Winning Purchase Offers: Buying a home in a seller’s market

Photo Credit: PNWRA (CC 2.0)

Photo Credit: PNWRA (CC 2.0)

A seller’s market. You’ve heard of those. It’s when the seller has a clear and distinct advantage over the buyer when it comes to getting the deal he wants. But, just because it’s a seller’s market, doesn’t mean that you can’t negotiate for a better deal. Here’s how to win when the deck is stacked against you.

Submit a Pre-Approval Letter With The Offer

When you start the home-buying process, it’s assumed that you will get pre-approval for a loan before you start talking to sellers. Pre-approval letters are letters from a bank that price that you can afford to buy the home. It’s a sort of guarantee from the bank that the house will be paid for through a mortgage loan.

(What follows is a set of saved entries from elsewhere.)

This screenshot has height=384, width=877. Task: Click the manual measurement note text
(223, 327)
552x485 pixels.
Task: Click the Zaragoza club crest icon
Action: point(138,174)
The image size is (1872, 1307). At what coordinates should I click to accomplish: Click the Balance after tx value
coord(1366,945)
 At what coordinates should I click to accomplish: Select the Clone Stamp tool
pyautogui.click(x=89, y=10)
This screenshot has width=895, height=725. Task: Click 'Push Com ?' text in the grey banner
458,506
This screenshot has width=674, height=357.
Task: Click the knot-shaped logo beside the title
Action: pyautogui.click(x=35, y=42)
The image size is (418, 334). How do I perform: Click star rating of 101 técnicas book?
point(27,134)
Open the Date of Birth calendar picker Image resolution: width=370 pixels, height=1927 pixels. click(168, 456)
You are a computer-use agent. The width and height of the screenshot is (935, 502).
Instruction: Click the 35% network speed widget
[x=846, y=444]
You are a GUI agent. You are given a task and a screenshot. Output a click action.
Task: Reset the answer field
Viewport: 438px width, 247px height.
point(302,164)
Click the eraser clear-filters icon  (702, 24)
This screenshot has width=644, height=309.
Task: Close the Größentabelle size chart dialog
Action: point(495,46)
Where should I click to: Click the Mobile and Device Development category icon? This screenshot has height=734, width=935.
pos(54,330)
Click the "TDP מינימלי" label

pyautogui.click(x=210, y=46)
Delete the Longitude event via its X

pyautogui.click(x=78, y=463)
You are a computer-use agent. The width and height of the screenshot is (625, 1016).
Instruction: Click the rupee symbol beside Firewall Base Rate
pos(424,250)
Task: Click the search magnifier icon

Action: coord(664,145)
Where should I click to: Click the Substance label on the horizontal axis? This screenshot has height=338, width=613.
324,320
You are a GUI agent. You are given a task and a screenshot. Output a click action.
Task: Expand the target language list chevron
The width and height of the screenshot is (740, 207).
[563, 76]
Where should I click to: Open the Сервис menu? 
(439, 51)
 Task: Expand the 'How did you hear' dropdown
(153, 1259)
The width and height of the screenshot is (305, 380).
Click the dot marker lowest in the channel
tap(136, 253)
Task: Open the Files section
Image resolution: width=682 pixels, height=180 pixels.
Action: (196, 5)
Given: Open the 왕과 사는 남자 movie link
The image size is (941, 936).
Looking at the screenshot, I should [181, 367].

However, not all buyers actually do this, and some sellers are catching on. To show you’re serious, attach a pre-approval letter from the bank to your official offer. This will say to the seller than you’re ready to buy right now.

Hire a Killer Agent

Get a friend, or family member in the business to work with you. Or, hire an aggressive negotiator from a service like Agent Harvest. Whatever you do, get someone who has a proven track record for scoring big deals. This will be especially important in a seller’s market. Ask for references, and ask about past deals as well as the average discount on the homes he’s sold.

Be Friendly

Don’t include wild demands in your offer. Instead, be friendly. You might only get one chance to make a good impression on the seller. If the seller happens to be especially intolerant of lowball offers or unserious buyers, anything but a friendly best offer will only earn you a rejection. If it’s customary in your area for you to pay the title insurance, then don’t ask the seller to do this for you. Also, be more generous than other buyers at closing.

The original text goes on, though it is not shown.